§ Source passage
By Beth Lawrence
Thanks to a bit of legwork on the part of a Tuckaseigee Water and Sewer Authority board member, Jackson County is set to participate in a pilot study to trace COVID-19 spread.
In May TWSA’s board heard a presentation from Mathematica, a data tracking group that works with governments, about the process of testing wastewater to determine COVID-19 prevalence in communities.
The implications so intrigued board member Ron Mau, who also is a county commissioner, that he began to look for funding, finding a grant from Dogwood Health Trust to join a four-week pilot study conducted by a Wisconsin university.
The Jackson County Department of Public Health joined the effort to receive and administer grant funds and obtain test results.
TWSA will collect and ship wastewater samples.
“That includes two tests per week at our wastewater treatment plant #1 that are collected per the lab’s guidelines and then shipped to a lab at University of Wisconsin-Milwaukee School of Freshwater Sciences,” TWSA Director Daniel Manring said.
Sampling kits were sent to TWSA last week and collection began Tuesday.
Participation in the study will be easy for TWSA because it already collects wastewater specimens for testing.
Samples will be gathered Mondays and Tuesdays and overnighted to the university’s lab. Researchers will test Jackson County’s specimens on Wednesdays for the next four weeks.
“This is pretty neat timing because we may see results from before WCU students arrive until after over the next few weeks,” Manring said.
The distinction might be important because an influx of students changes the county’s demographics.
Mathematica will collect the data, publish it to a dashboard and make it available to the health department, which retains ownership.

§ Data provided
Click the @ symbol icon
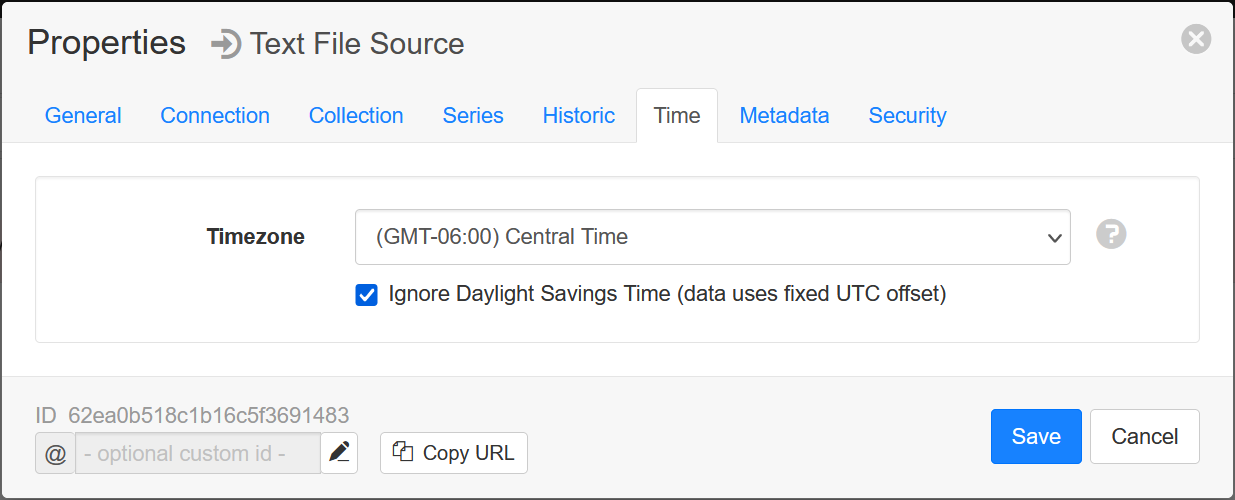The width and height of the screenshot is (1235, 500). pos(56,453)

§ Work order 1
Rewrite the COVID-19 wastewater article, starting with "By Beth Lawrence" and going on through "prevalence in communities.", changing "pilot study" to "trial study".
§ Work order 2
Answer these questions from the COVID-19 wastewater article:
(a) Who provided the grant that let Jackson County join the study?
(b) On which days of the week will samples be gathered?
(c) Which body keeps ownership of the data Mathematica collects?

§ Exercise solution 1
By Beth Lawrence
Thanks to a bit of legwork on the part of a Tuckaseigee Water and Sewer Authority board member, Jackson County is set to participate in a trial study to trace COVID-19 spread.
In May TWSA’s board heard a presentation from Mathematica, a data tracking group that works with governments, about the process of testing wastewater to determine COVID-19 prevalence in communities.

§ Exercise solution 2
(a) Dogwood Health Trust
(b) Mondays and Tuesdays
(c) The health department